Differentially Private Federated Learning via Reconfigurable Intelligent Surface

Abstract

Federated learning (FL), as a disruptive machine learning (ML) paradigm, enables the collaborative training of a global model over decentralized local data sets without sharing them. It spans a wide scope of applications from the Internet of Things (IoT) to biomedical engineering and drug discovery. To support low-latency and high-privacy FL over wireless networks, in this article, we propose a reconfigurable intelligent surface (RIS)-empowered over-the-air FL system to alleviate the dilemma between learning accuracy and privacy. This is achieved by simultaneously exploiting the channel propagation reconfigurability with RIS for boosting the received signal power, as well as the waveform superposition property with over-the-air computation (AirComp) for fast model aggregation.
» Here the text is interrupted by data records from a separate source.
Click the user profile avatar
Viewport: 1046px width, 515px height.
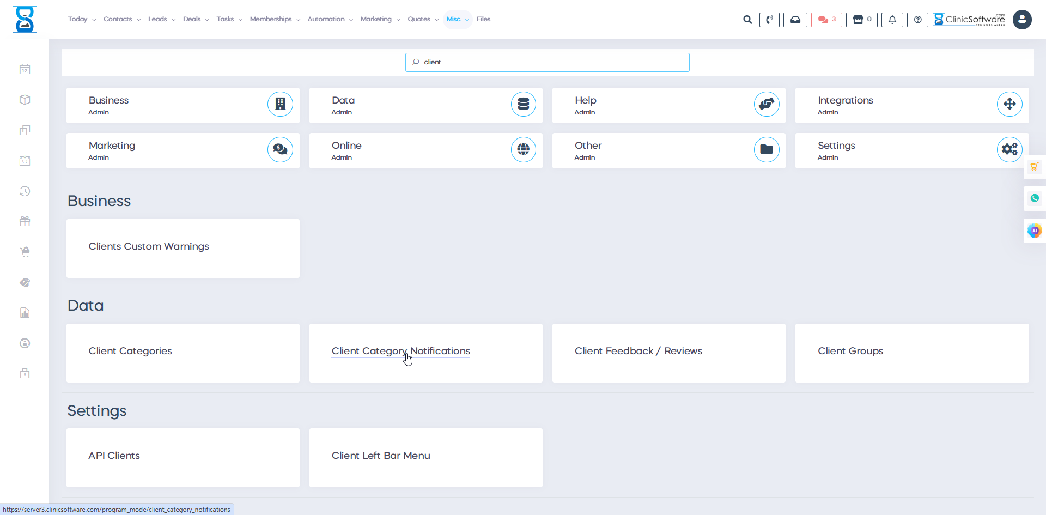[1022, 20]
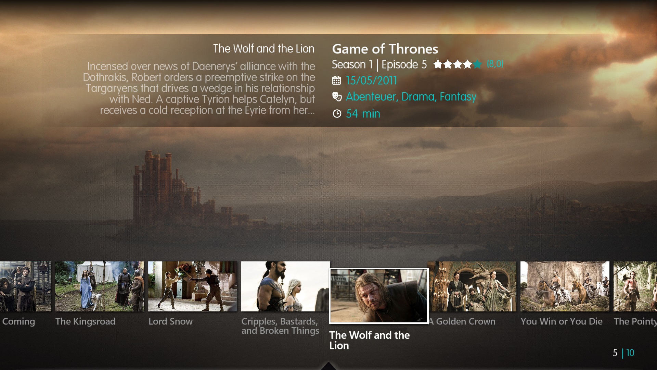This screenshot has width=657, height=370.
Task: Click the Abenteuer, Drama, Fantasy genre text
Action: (411, 97)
By considering a practical scenario, where high-dimensional local model updates are transmitted across multiple communication blocks, we characterize the convergence behaviors of the differentially private federated optimization algorithm. We further formulate a system optimization problem to optimize the learning accuracy while satisfying privacy and power constraints via the joint design of transmit power, artificial noise, and phase shifts at RIS, for which a two-step alternating minimization framework is developed. Simulation results validate our systematic, theoretical, and algorithmic achievements and demonstrate that RIS can achieve a better tradeoff between privacy and accuracy for over-the-air FL systems.